KPV mechanism — α-MSH 11-13 fragment
KPV is the lysine-proline-valine tripeptide corresponding to residues 11–13 of α-melanocyte-stimulating hormone (α-MSH). α-MSH itself has broad activity across multiple melanocortin receptors (MC1R through MC5R) producing pigmentation, appetite suppression, and anti-inflammatory effects together. KPV fragment-studies have shown that the C-terminal tripeptide retains the anti-inflammatory signaling (via MC1R and through NF-κB pathway inhibition) while lacking the pigmentary and appetite effects of the full molecule. This mechanism is why KPV is used specifically for anti-inflammatory research: it captures α-MSH's therapeutic anti-inflammatory activity without the broader melanocortin side-effect spectrum that would make full α-MSH impractical as a pure anti-inflammatory.

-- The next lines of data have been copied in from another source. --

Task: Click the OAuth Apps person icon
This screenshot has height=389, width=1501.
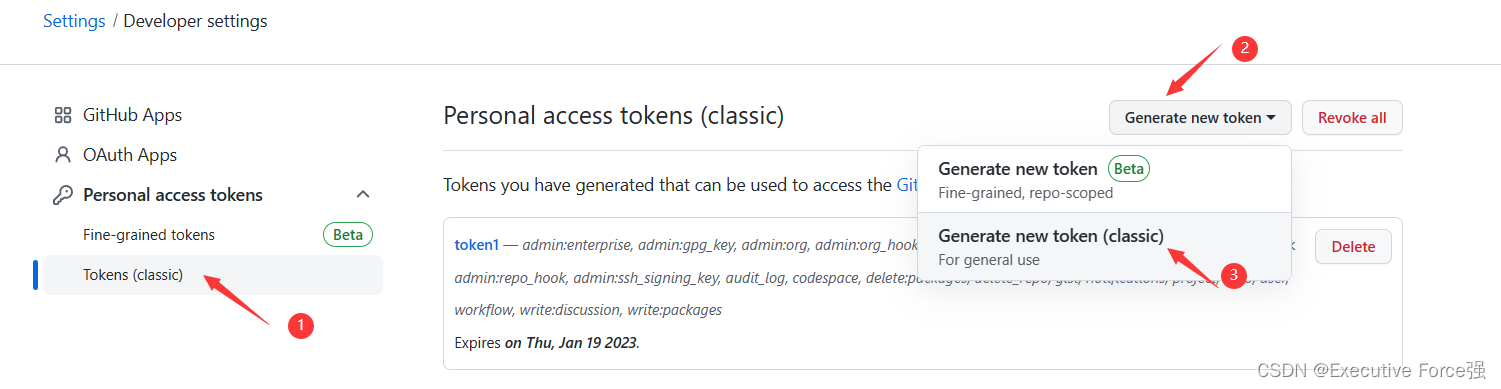Action: (63, 155)
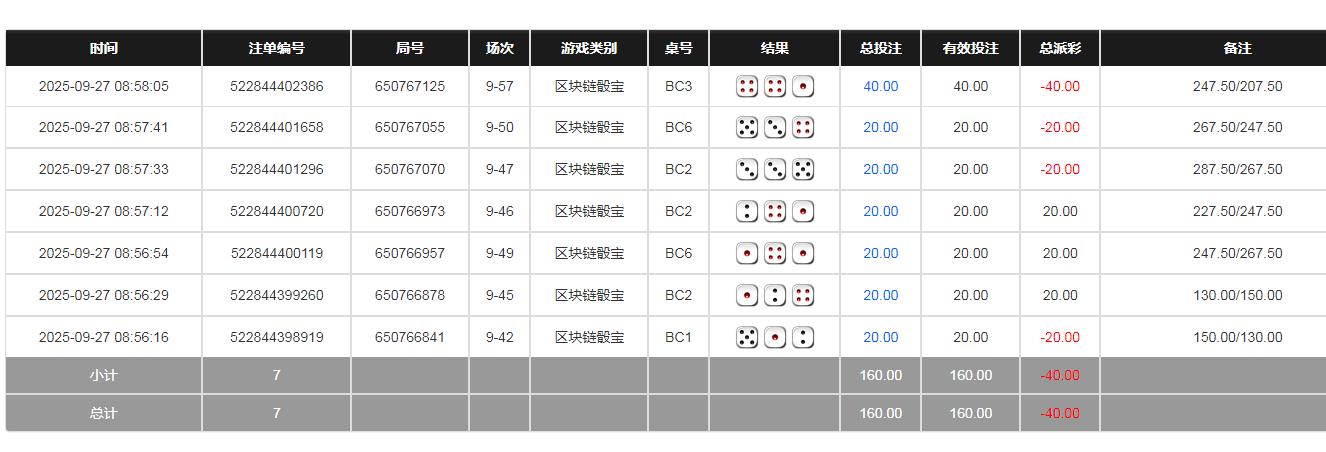Click the blue 20.00 bet in the 08:56:16 row
The image size is (1326, 452).
[x=880, y=338]
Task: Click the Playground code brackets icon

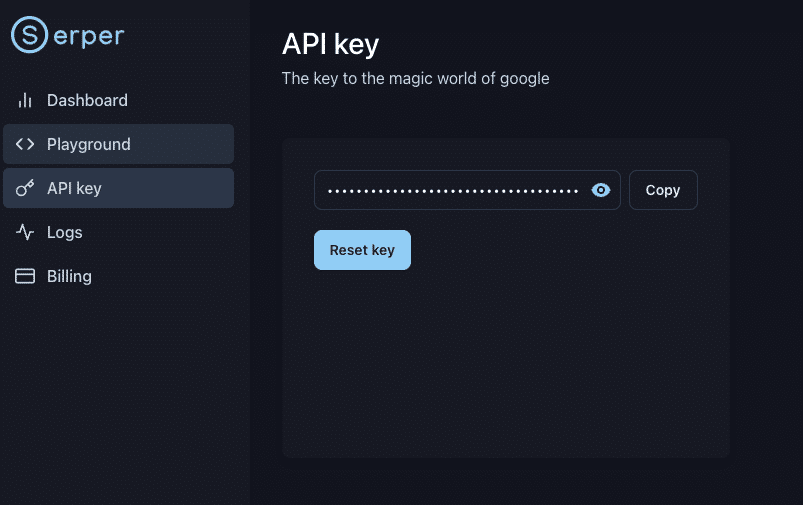Action: (25, 144)
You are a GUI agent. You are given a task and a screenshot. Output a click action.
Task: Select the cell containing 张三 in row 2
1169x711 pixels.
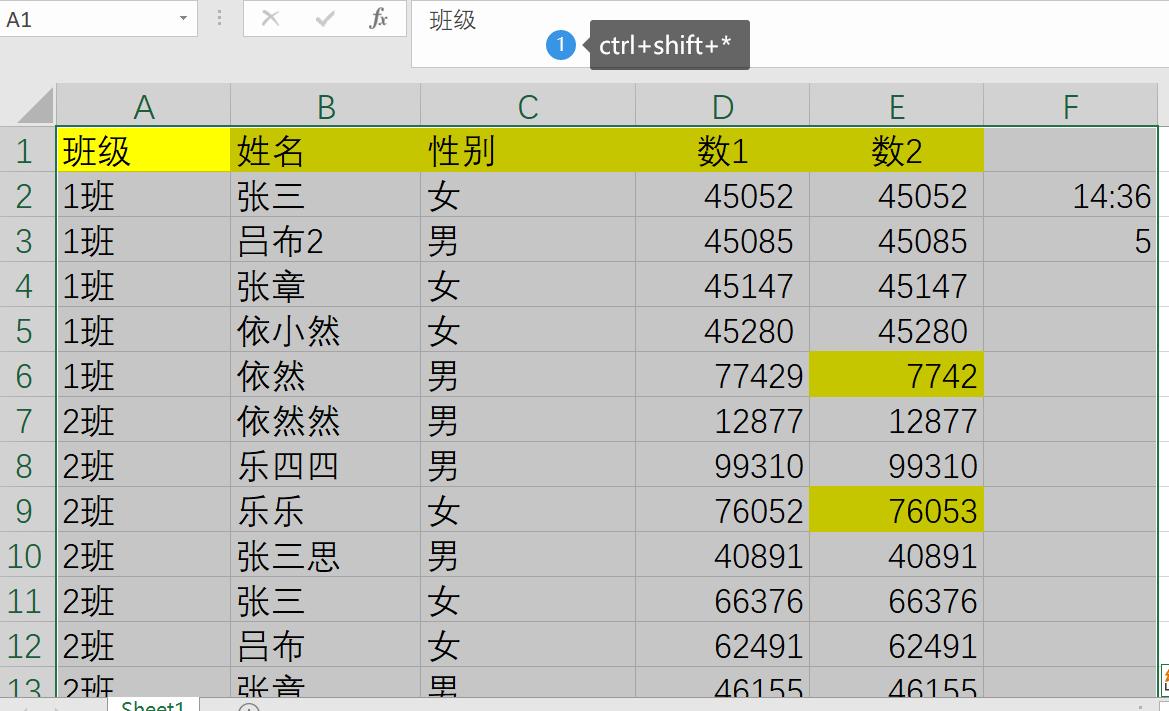click(x=325, y=195)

KPV side effects and safety profile
KPV has a particularly clean safety profile in research literature. Because it's a 3-amino-acid fragment of an endogenous human peptide, the tolerability data shows minimal adverse events across subcutaneous, oral, topical, and sublingual routes. Common observations: mild injection-site irritation (redness, brief stinging) with subQ administration, no significant reports of systemic effects at standard 500mcg–1mg doses. KPV does not produce the pigmentation changes associated with full α-MSH because the pigmentary-active sequence (residues 4–10 of α-MSH) is not present in the KPV fragment. Oral KPV can produce transient GI changes during the first 1–2 weeks of IBD research protocols as the gut mucosa responds. There are no documented drug interactions of concern at standard doses.
KPV + BPC-157 stack
KPV and BPC-157 are frequently stacked for gut-healing protocols. The mechanisms are complementary: BPC-157 promotes tissue repair and angiogenesis through growth factor modulation; KPV suppresses the inflammatory signaling (NF-κB) that perpetuates chronic gut inflammation. The combination addresses both the damage-repair and the inflammation-driver axes of conditions like IBD research. Common stack: BPC-157 at 250–500 mcg daily subQ alongside KPV at 500 mcg daily subQ (or oral KPV at the same dose for gut-local action). Some formulations (Klow and related blends) pre-combine KPV with BPC-157 and GHK-Cu in a single vial — the Klow blend calculator handles the blend math.
KPV cycle length
KPV cycles typically run 4–12 weeks depending on the protocol target. Acute anti-inflammatory applications: 2–4 weeks. General systemic anti-inflammatory research: 4–8 weeks. Chronic gut research (IBD): 8–12 weeks. There is no documented tolerance or receptor desensitization with KPV, so cycles can be repeated with short breaks (1–2 weeks) between runs. Some users continue KPV indefinitely at maintenance doses (250 mcg daily) for ongoing anti-inflammatory support — KPV's clean safety profile makes this tenable in ways that more complex peptides are not.